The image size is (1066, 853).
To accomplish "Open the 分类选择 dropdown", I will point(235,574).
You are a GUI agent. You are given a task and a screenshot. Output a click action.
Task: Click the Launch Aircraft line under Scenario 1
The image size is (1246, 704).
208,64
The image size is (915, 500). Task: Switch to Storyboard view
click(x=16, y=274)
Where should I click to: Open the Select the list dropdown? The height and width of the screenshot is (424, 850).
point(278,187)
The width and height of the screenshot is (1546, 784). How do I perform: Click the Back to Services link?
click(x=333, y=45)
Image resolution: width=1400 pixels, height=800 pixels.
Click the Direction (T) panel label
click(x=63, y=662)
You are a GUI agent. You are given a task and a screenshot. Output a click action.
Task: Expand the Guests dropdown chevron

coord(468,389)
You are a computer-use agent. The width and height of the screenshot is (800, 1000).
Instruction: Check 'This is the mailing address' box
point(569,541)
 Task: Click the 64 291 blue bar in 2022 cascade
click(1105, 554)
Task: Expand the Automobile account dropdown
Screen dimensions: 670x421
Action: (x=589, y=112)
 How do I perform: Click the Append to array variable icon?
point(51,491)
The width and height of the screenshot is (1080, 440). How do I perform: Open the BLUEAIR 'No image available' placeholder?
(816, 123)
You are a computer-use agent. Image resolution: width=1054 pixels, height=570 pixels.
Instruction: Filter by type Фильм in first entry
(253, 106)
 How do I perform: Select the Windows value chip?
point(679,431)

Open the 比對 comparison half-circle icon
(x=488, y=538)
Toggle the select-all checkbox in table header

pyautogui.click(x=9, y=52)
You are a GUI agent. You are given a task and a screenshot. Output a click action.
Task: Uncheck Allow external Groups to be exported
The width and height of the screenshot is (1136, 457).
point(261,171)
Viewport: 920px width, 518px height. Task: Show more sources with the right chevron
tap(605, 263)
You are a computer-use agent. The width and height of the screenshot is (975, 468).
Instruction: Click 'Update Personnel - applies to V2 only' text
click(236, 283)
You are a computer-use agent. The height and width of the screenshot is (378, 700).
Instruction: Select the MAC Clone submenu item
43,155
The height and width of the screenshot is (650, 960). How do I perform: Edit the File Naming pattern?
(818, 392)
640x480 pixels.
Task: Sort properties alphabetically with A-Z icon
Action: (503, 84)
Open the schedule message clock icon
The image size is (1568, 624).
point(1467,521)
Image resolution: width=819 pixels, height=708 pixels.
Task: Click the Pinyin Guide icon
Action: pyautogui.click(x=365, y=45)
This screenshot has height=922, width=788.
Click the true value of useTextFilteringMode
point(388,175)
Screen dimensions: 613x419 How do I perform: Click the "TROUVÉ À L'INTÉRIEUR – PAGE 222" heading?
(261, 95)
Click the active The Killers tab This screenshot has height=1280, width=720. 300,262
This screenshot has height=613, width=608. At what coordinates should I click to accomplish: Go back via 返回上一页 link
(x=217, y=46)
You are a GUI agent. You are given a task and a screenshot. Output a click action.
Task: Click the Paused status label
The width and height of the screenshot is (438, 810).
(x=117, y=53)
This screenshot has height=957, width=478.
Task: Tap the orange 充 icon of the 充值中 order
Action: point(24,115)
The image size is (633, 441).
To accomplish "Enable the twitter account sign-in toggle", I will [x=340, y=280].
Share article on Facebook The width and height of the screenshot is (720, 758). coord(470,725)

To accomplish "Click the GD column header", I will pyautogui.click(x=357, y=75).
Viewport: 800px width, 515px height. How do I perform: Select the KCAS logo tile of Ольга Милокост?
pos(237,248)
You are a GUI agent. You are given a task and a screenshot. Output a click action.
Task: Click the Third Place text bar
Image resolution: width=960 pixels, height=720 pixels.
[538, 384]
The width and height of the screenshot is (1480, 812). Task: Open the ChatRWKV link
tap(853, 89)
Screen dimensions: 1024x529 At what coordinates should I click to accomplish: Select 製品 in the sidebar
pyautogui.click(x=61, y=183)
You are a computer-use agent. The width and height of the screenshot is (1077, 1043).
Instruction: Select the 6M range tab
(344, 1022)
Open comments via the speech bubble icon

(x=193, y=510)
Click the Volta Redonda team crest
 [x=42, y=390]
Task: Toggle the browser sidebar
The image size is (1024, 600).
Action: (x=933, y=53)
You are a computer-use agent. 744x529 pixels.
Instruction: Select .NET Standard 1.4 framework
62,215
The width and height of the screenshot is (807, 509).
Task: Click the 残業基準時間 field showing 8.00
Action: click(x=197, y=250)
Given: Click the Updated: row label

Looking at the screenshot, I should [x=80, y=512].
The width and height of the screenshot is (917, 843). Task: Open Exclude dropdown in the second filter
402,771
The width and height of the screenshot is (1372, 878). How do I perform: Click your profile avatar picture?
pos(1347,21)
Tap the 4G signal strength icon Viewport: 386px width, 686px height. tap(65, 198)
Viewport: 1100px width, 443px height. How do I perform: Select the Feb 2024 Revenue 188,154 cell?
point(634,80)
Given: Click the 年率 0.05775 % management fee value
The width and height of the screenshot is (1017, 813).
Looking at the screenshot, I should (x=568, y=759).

┄┄┄┄┄┄┄┄┄┄

What is needed:
Copy the lines above exactly, from the line containing "is (800, 1000)." up to and including the line containing "click(1105, 554)".

Answer to the task:
You are a computer-use agent. The width and height of the screenshot is (800, 1000).
Instruction: Check 'This is the mailing address' box
point(569,541)
 Task: Click the 64 291 blue bar in 2022 cascade
click(1105, 554)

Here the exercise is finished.